We recently got a chance to put Andy Wexler, the Director of Pali Institute in the hot seat and we asked all the questions you want to know.
What makes Pali Institute different from other outdoor science camps?
From almost the moment buses with students arrive on-site our staff take over for the teachers. They are in a cabin, teach classes and activities and help with supervision at mealtimes. The teachers often have the option to take more of a backseat while here, observing and sometimes participating in activities with the kids, or on their own depending on their preference. We have trained medical staff on-site always when children are present, this includes California licensed nurses. At most other OE camps teachers oversee students overnight, in transitions, as well as being responsible for dispensing medications. Our nurses at our on-site Wellness Center are ready and capable of responding to anything from a stomachache to minor injuries, emergent situations, and anything in-between.
How was your experience hosting OSS (Outdoor Science School) in California last year?
We saw the need firsthand for kids to have the opportunity to get outside and have the chance to be kids. They spent the year prior at home often physically distanced. The social and emotional maturity of the kids was noticeably delayed. Kids need trips like this to grow, bond and help increase independence. Last year we saw more homesickness that seemed to stem from small conflicts between students who missed out on a year of socializing normally with their peers. We had to be flexible and meet the schools where they were at with understanding and compassion. If a school requested to have parents in the cabin or to eat outdoors, we accommodated those requests. We wanted to make it work in order to get kids back to camp!
What does Outdoor Education mean to you and Pali Institute?
How would you best describe Pali Institute’s mission and philosophy?
Our Mission is to introduce experiential education to young people by providing progressive learning experiences that extend far beyond classroom walls. Through our innovative curriculum and professional staff, students will experience the thrill of touching, seeing and learning about the world around them. At Pali Institute, we bring textbooks to life. I like to tell people that we trick kids into learning. We Play games and do experiments and at the end of the activity, surprise! They’ve learned something!

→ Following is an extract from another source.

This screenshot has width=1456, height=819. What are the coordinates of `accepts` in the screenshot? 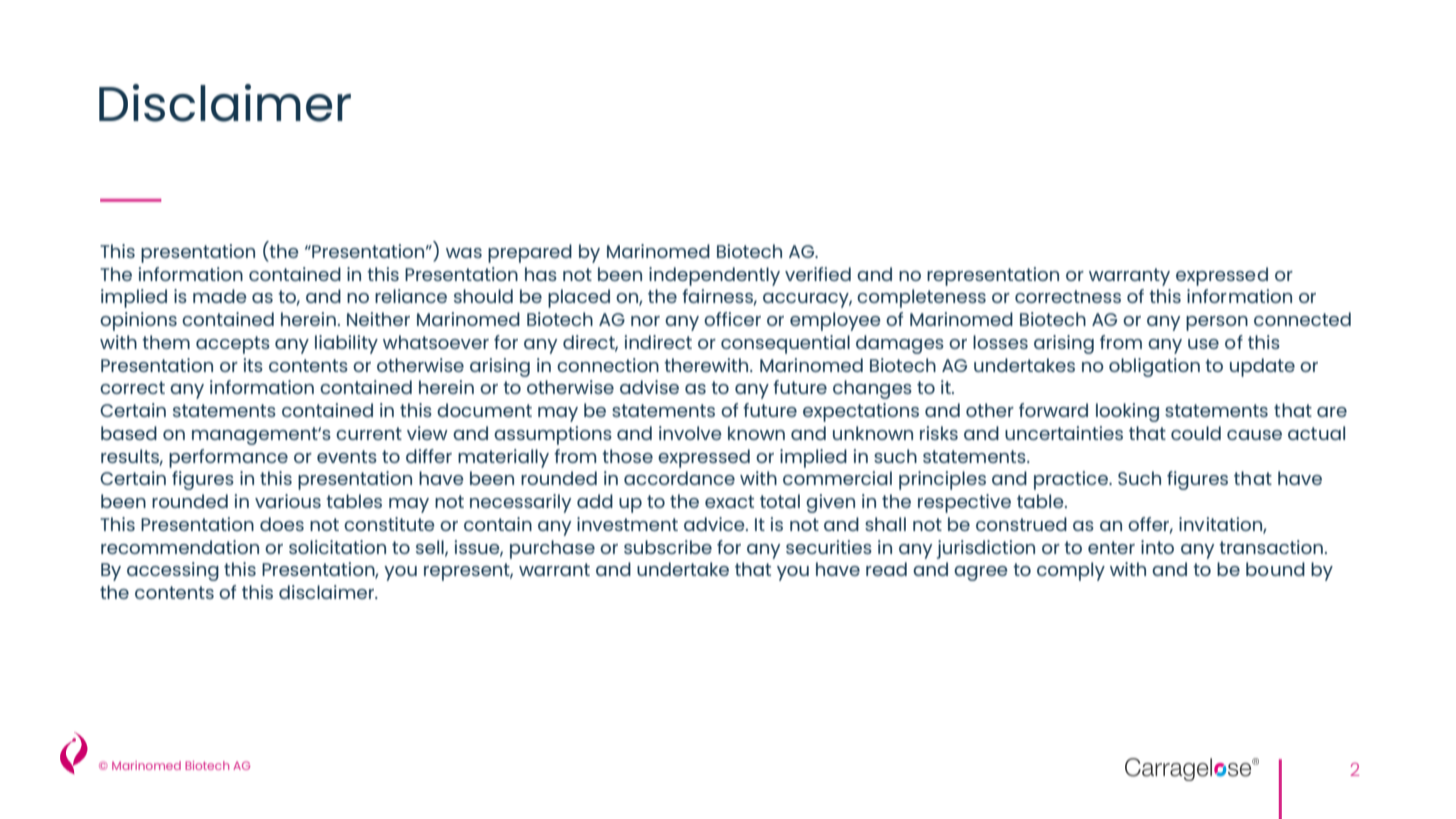 It's located at (233, 345).
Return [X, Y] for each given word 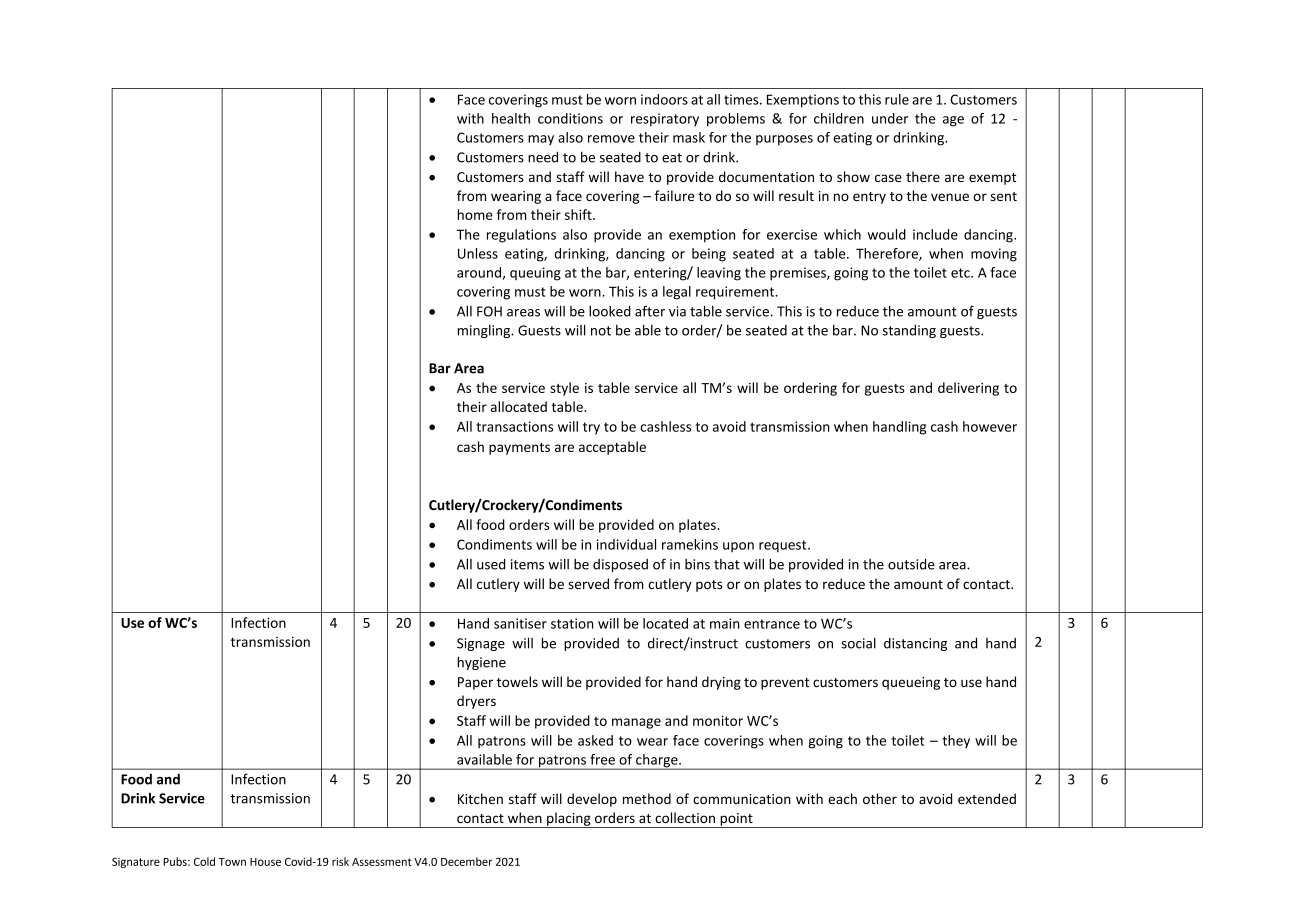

Each student that attends Pali Institute Should leave with:
• An increased understanding of relevant science concepts
• An increased awareness of personal growth
• An increased awareness of group dynamics
• Preparedness and confidence in our program
Why do you believe children thrive at Pali Institute?
It’s a very different way of learning here, compared to what they are typically accustomed to. They thrive because it’s a change, a mix-up from the normal classroom, they are consistently active, getting their jitters out, the kids run around and experience new things whether that is simply a night away from their parents, dissecting a squid, or going on a nature hike, everyone has the opportunity to try something new!
Who supervises the counselors?
We have a team of 17 leadership staff, all supervise the instructors. The instructors can go to whoever makes the most sense depending on their needs. Our leadership team is given additional training beyond that of a general instructor.
In addition to the leadership training, they all receive, we provide training designed to enhance and support their skills and knowledge within their more specified leadership roles. Instructors are given information and direction on who is best suited to assist them depending on what their needs may be at any point throughout the season.
Program coordinators primarily assist with logistical questions, Student and Staff Coordinators are more heavily utilized for some of the situations pertaining to conduct or behavior. Leadership reports to and consults all the following individuals, the Staff Supervisor, the Assistant Director, and Director. Instructors may seek assistance from any member of leadership or administration at any time. Our program also has an advisory board made up of leadership members who meet with all instructors once a week all season.
Since your overnight outdoor is coed, are the girl’s cabins separate from the boys for privacy?
Each week we do a cabin assignment for our arriving schools. The schools are responsible for putting the students into groups in advance of their arrival since they know the students best.
The groups are split up by gender. We have had schools specifically request non-gendered cabins. We will make those accommodations when requested. There is always instructor supervision with the students in the cabin, to help avoid any comingling of cabins. We always work to make reasonable accommodations for the schools when requested.
If a school is worried about boy and girl interactions during the course of the day and evening, during classes and activities, we can separate them, otherwise, we typically do not. We almost always keep school groups together throughout the day as well.
Do you have a policy around how counselors address hot-button topics?
We do not have a policy specifically about each and every possible hot button topic but for most that frequently come up, yes, we do. For many topics kids bring up we try to redirect the conversation to something else in a compassionate and sensitive way as often as possible. We do not want any child to feel ignored or wrong for wanting to discuss life issues of course. While being mindful of this we also want to be careful not to overstep and follow the policy and training.
We have these policies in place to help our instructors know what they should not lead discussions about and how to kindly but appropriately handle addressing these issues when kids bring them up.